### What you have to do
Answer these questions about the post on concatenating one-way compression functions, shown below.
1. What input length and output length does each of the two compression functions have?
2. In the attempted proof, why can't the adversary breaking h be used to build the adversary breaking h_2?
3. In the attempted refutation, what kind of function must be found?

Is the concatenation of one-way compression functions one-way?

Given two independently keyed compression functions $$h_1$$ and $$h_2$$:

$$h_b(x): \{0,1\}^{3n} \to \{0,1\}^{n}$$, where $$b \in \{1,2\}$$.

Let $$h(x) = h_1(x) \| h_2(x)$$.

Given at least one of $$h_1$$ and $$h_2$$ is a one-way function, is $$h$$ one-way?

Attempt at proving the statement

Assume we have an adversary $$\mathcal{A}^{OW}_h$$ breaking $$h$$.

Then, to prove $$h$$ secure, we must to construct adversaries $$\mathcal{A}^{OW}_{h_b}$$ breaking both $$h_1$$ and $$h_2$$:

We attempt to construct $$\mathcal{A}^{OW}_{h_2}$$ (breaking $$h_2$$), playing the game $$OW_{\Pi,\mathcal{A}_{h_b}}$$ where the challenger sends a $$y = h(x)$$ (and the key for $$h$$) and expects an $$x'$$ such that $$h(x) = h(x')$$.

Unfortunately, during the construction we cannot draw on $$\mathcal{A}^{OW}_h$$, since we only get $$y_2 = h_2(x)$$, and can therefore not construct a $$y = h_1(x) \| h_2(x)$$, which $$\mathcal{A}^{OW}_h$$ would expect.

Attempt at refuting the statement

To refute the statement we must find a (not necessarily one-way) compression function, that concatenated with a one-way compression function yields a non-one-way function.

We cannot use the solution for this question, since we have compressing functions and only one function is required to be one-way.

[Records in a dataset]
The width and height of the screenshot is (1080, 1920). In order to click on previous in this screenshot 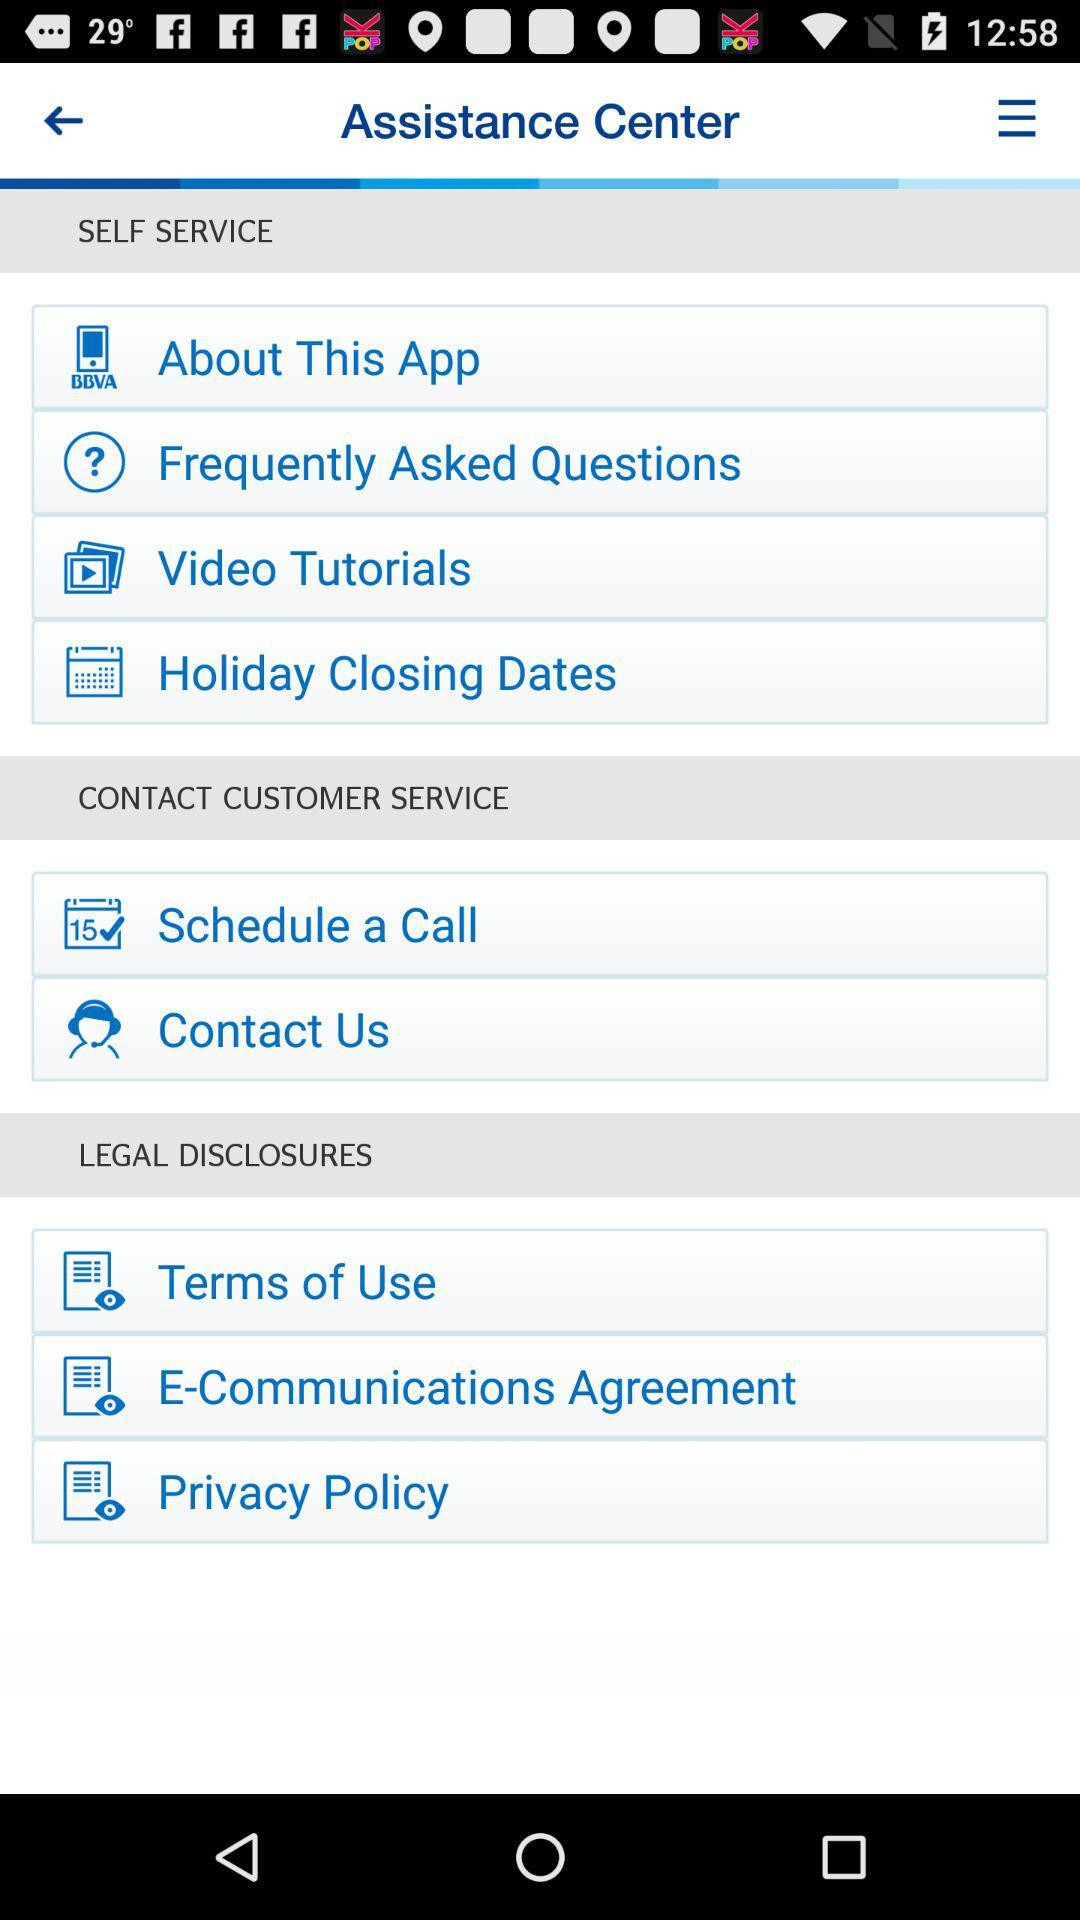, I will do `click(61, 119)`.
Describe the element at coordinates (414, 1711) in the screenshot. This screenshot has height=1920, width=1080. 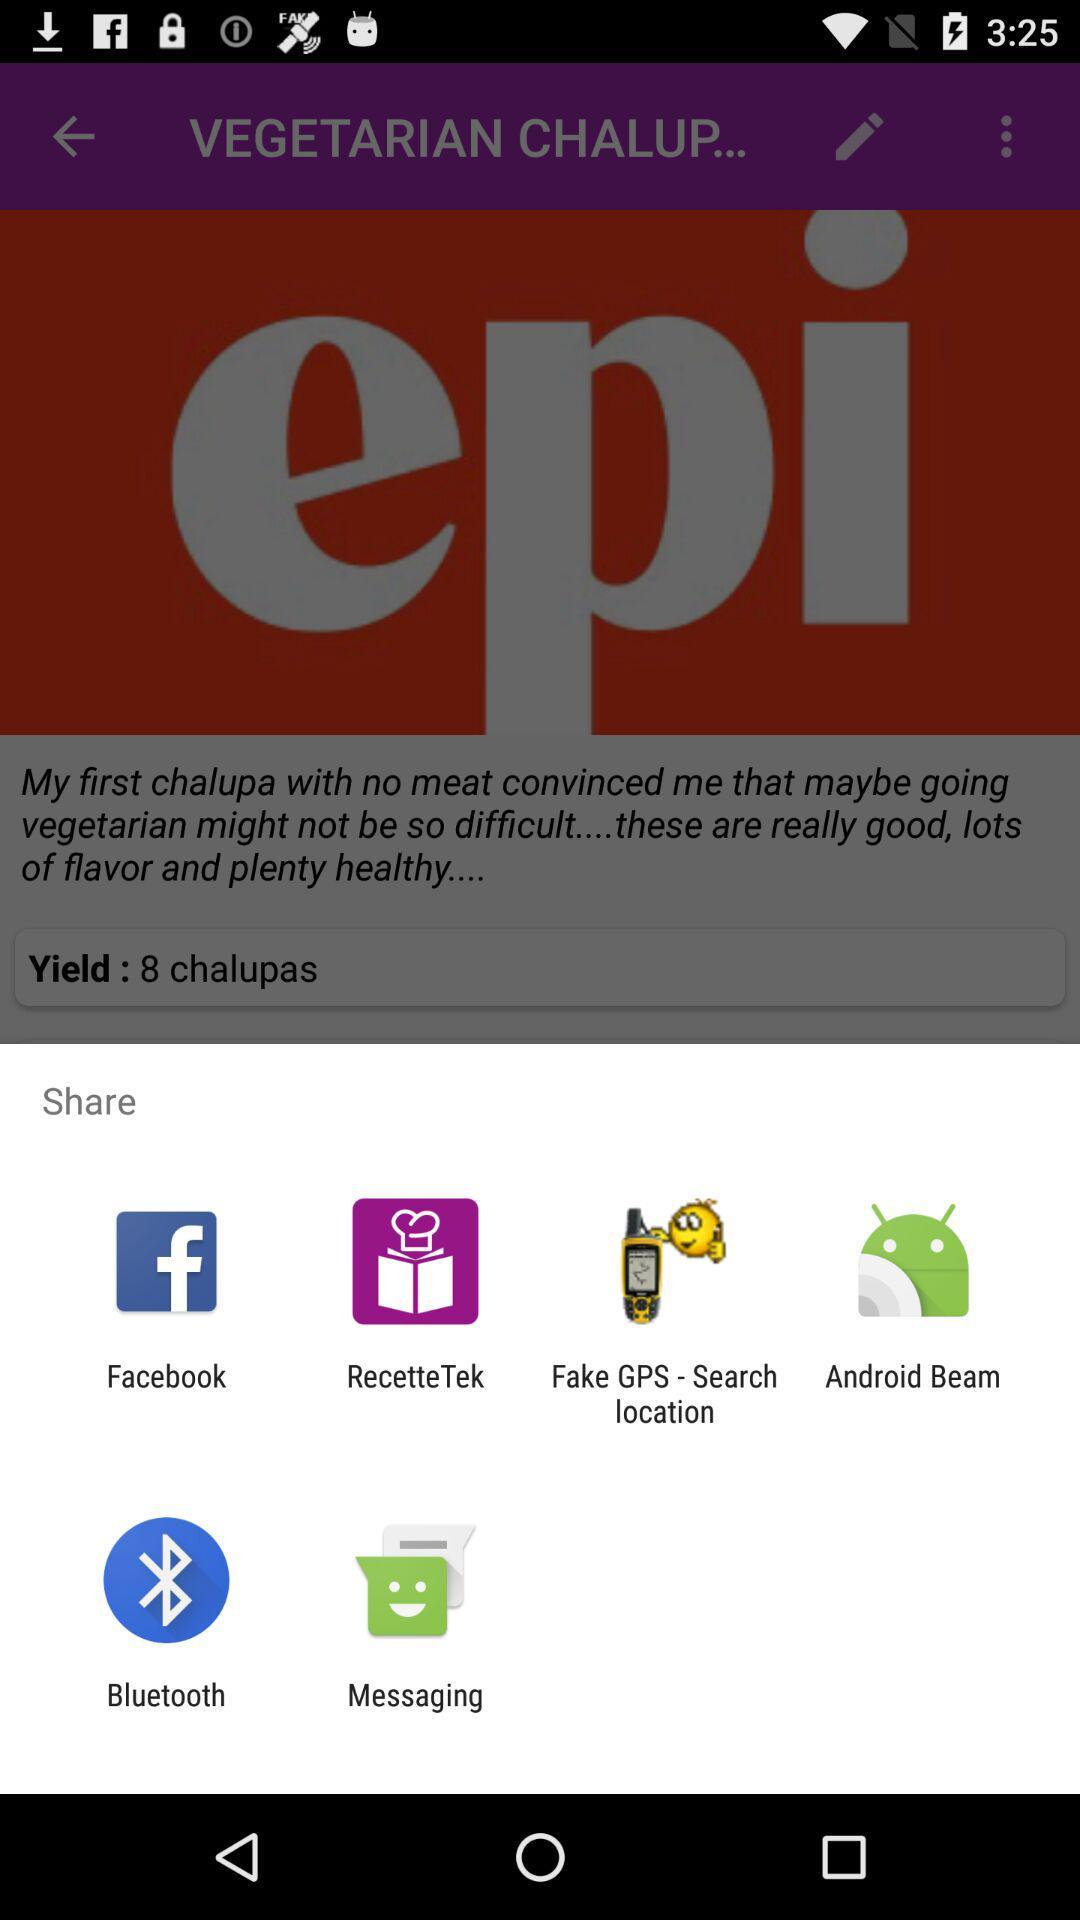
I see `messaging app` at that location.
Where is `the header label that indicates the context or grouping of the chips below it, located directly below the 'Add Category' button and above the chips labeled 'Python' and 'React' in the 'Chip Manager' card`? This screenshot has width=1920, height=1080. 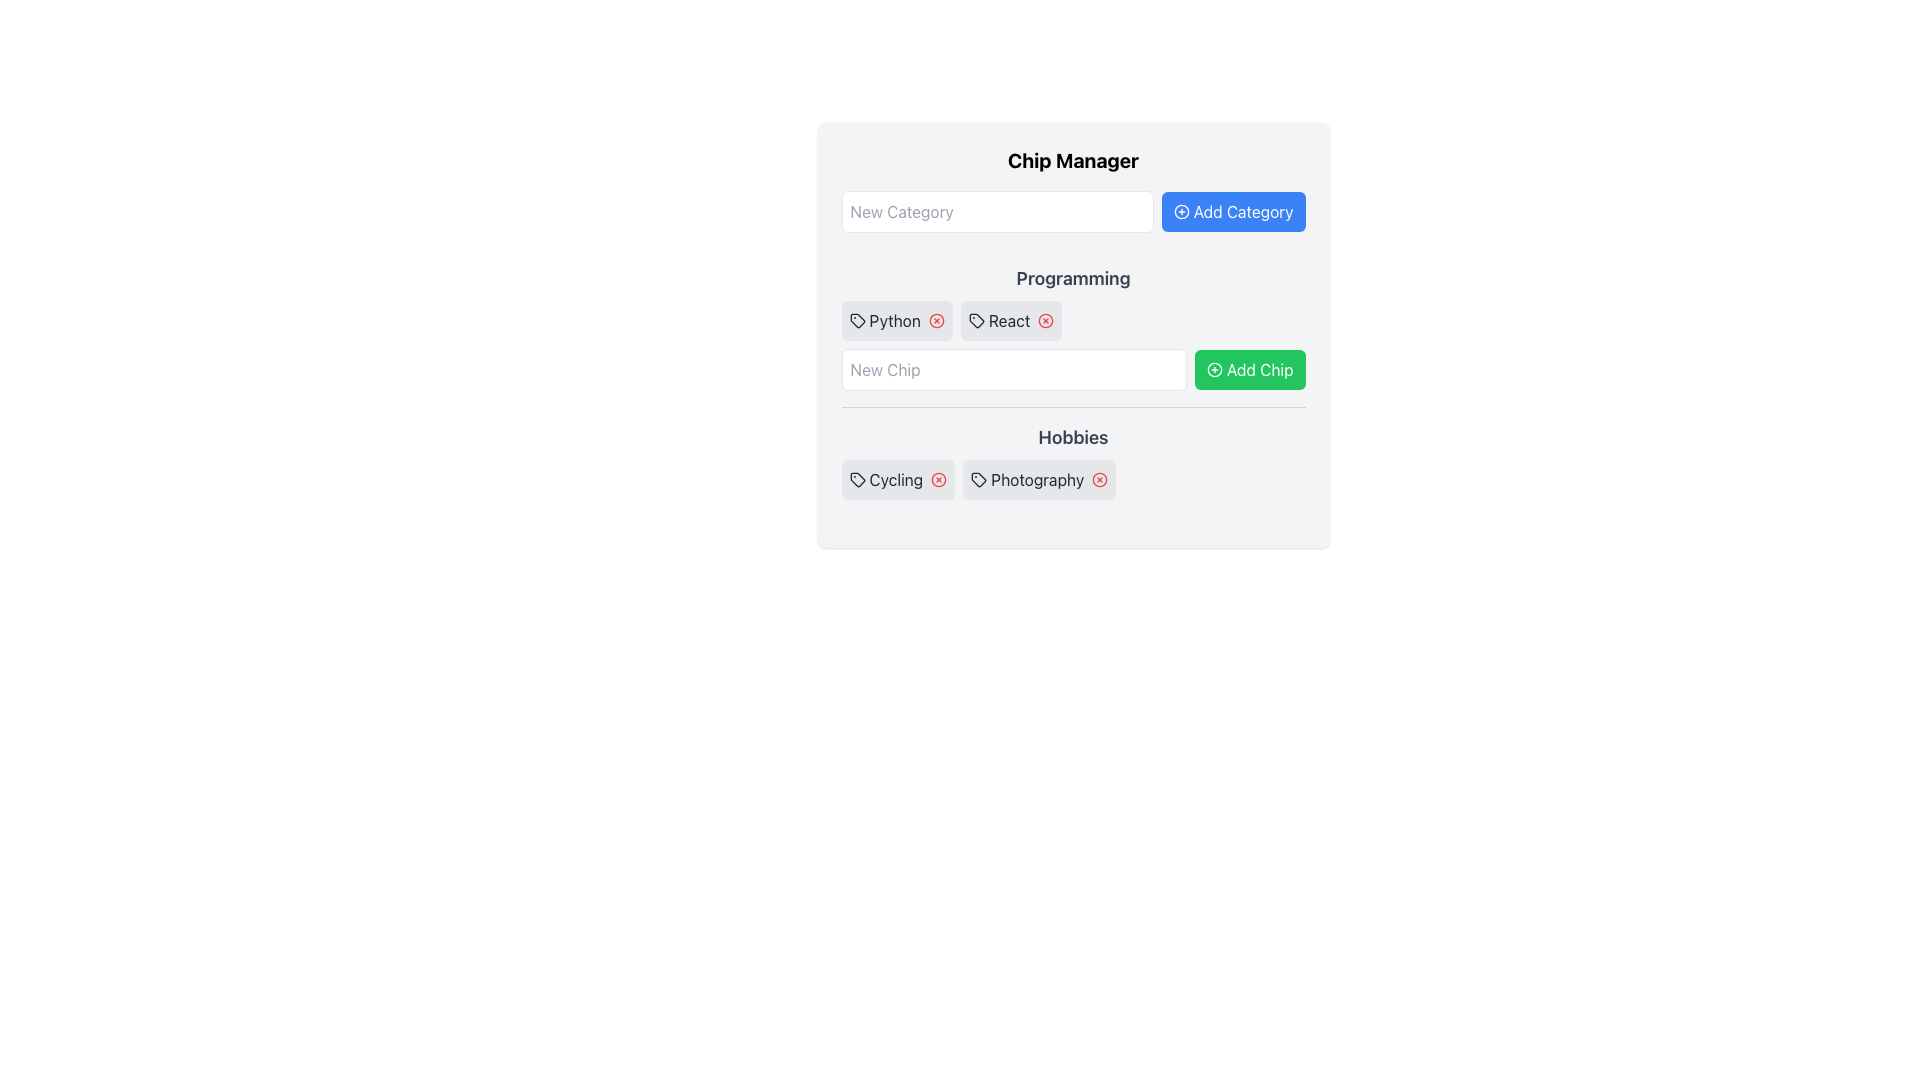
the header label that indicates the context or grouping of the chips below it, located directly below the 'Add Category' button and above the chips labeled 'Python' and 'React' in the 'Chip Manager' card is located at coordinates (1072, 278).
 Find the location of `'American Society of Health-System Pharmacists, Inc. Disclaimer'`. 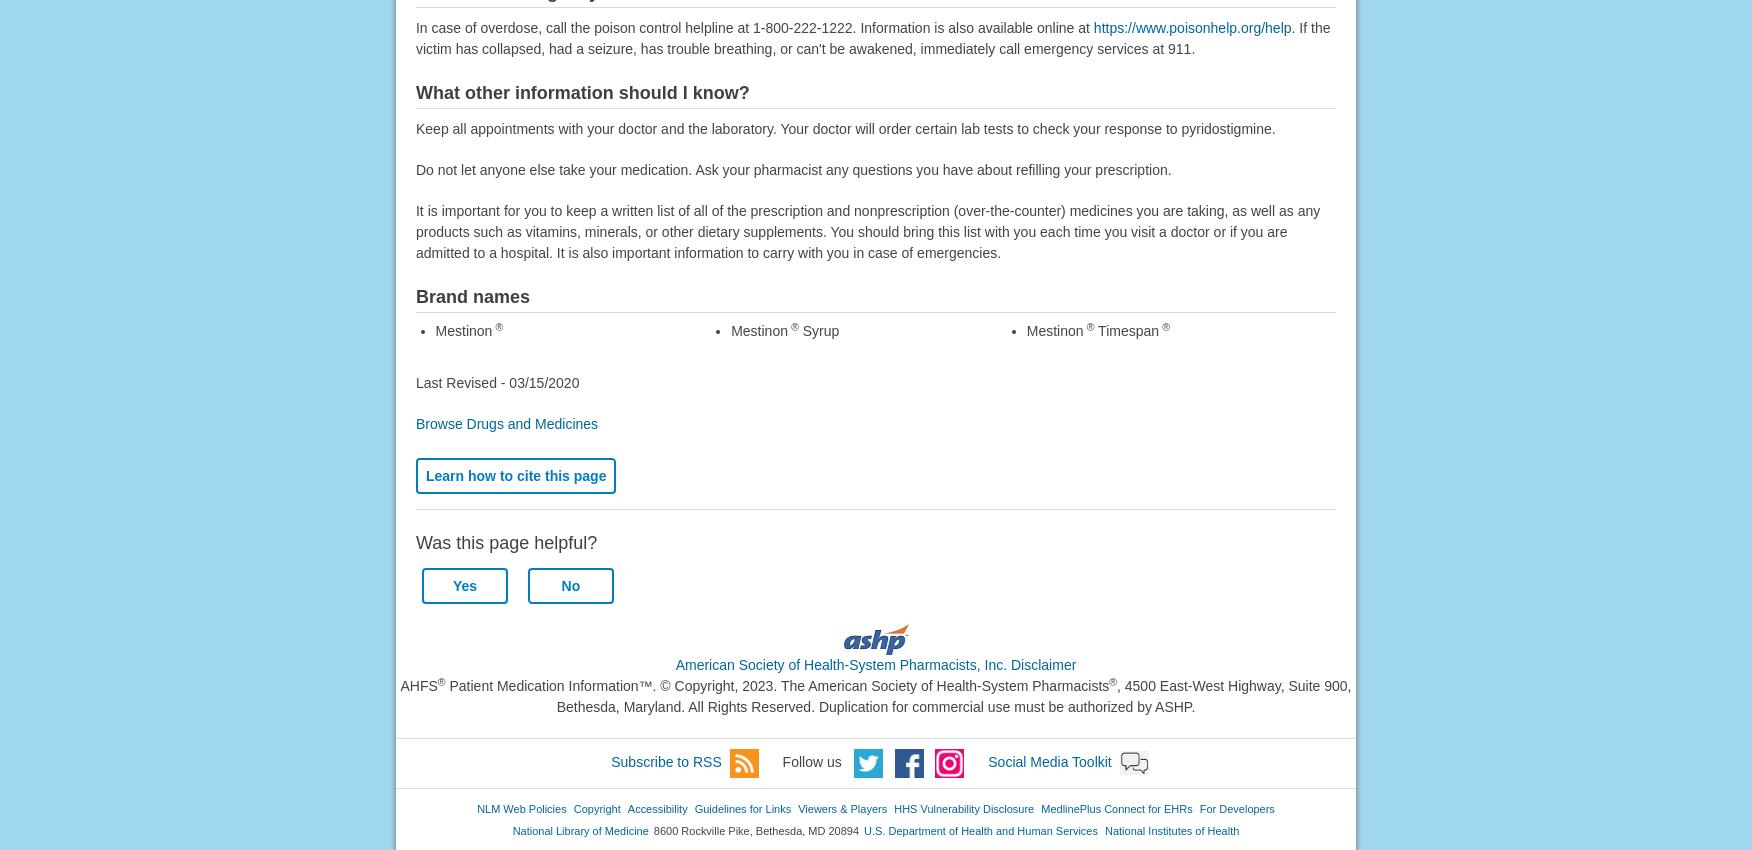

### Answer to the task
1. Each takes inputs of 3n bits and produces outputs of n bits.
2. The constructed adversary only gets y_2 = h_2(x), so it cannot form the value y = h_1(x) ‖ h_2(x) that the adversary breaking h would expect.
3. A compression function, not necessarily one-way, that yields a non-one-way function when concatenated with a one-way compression function.